O crítico musical Stephen Holden, da revista norte-americana Rolling Stone, descreveu Aznavour como uma “divindade pop francesa”.

Bryan Ferry, Elton John, Carole King, Paul Anka, Frank Sinatra, Dean Martin, Sting, Marc Almond, Herbert Gronemeyer, Simone de Oliveira e Laura Pausini são alguns dos artistas não-franceses que gravaram temas de Aznavour.

A versão em inglês da canção “Tous les visages du monde” (1974), “She”, por Elvis Costello, alcançou o 1.º lugar do top do Reino Unido “três vezes mais depressa do que a gravada por Costello para a banda-sonora do filme ‘Notting Hill’", realça a mesma fonte.

Em 1998, Aznavour foi eleito “Entertainer of the century” pelos consumidores de marcas globais de media como a CNN e a Time Online, somando 18% das preferências mundiais e superando Bob Dylan e Elvis Presley, refere a produtora do espetáculo.

De origem arménia, o músico fundou a organização não-governamental Aznavour For Arménia, como resposta ao terramoto naquele país, em 1988.

Tanto em França, onde apoiou Jacques Chirac contra Jean-Marie le Pen, nas presidencias de 2002, como no Parlamento Europeu, Aznavour “participou em várias iniciativas em defesa dos direitos dos artistas e da lei dos direitos de autor”.

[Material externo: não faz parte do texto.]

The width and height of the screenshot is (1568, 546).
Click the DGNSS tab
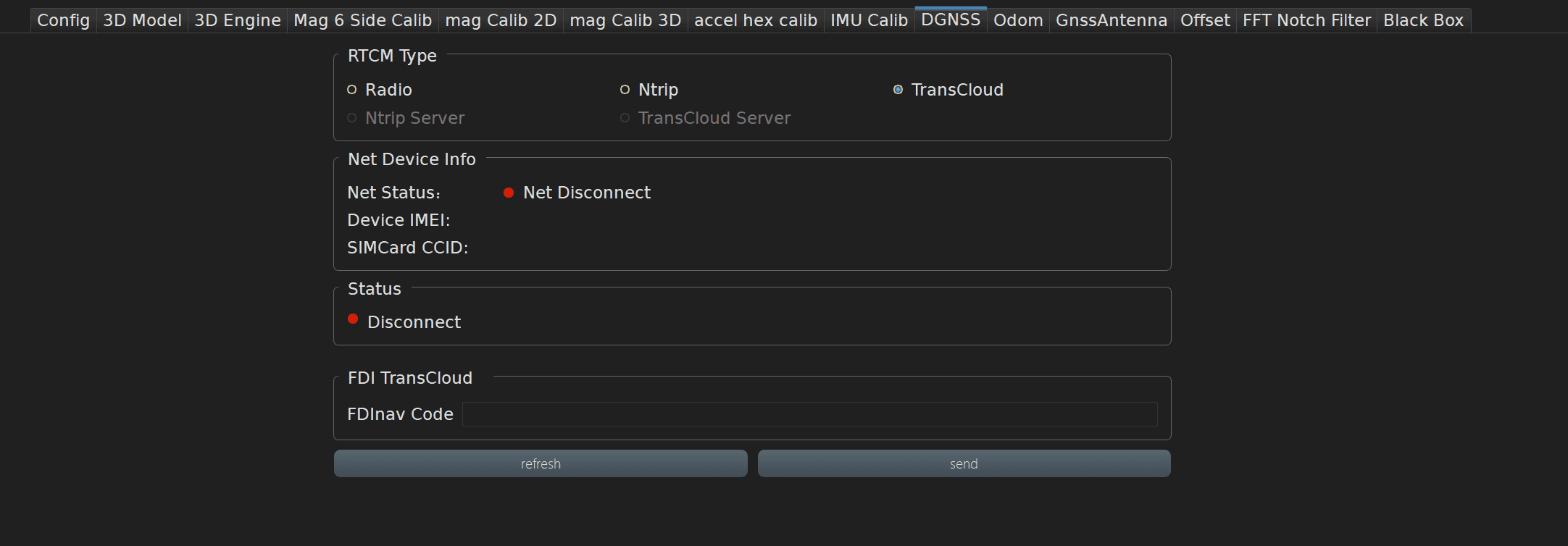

Em 1997, a França reconheceu o papel do músico na história da canção francesa, distinguindo-o com o grau de Oficial da Legião de Honra.

Aznavour era embaixador permanente da UNESCO, e o Estado da Arménia concedeu-lhe, em 2008, a nacionalidade arménia. Anteriormente o cantor tinha recebido a Ordem da Pátria, a mais alta condecoração da antiga república soviética e uma das praças da capital, Yerevan, tem o seu nome.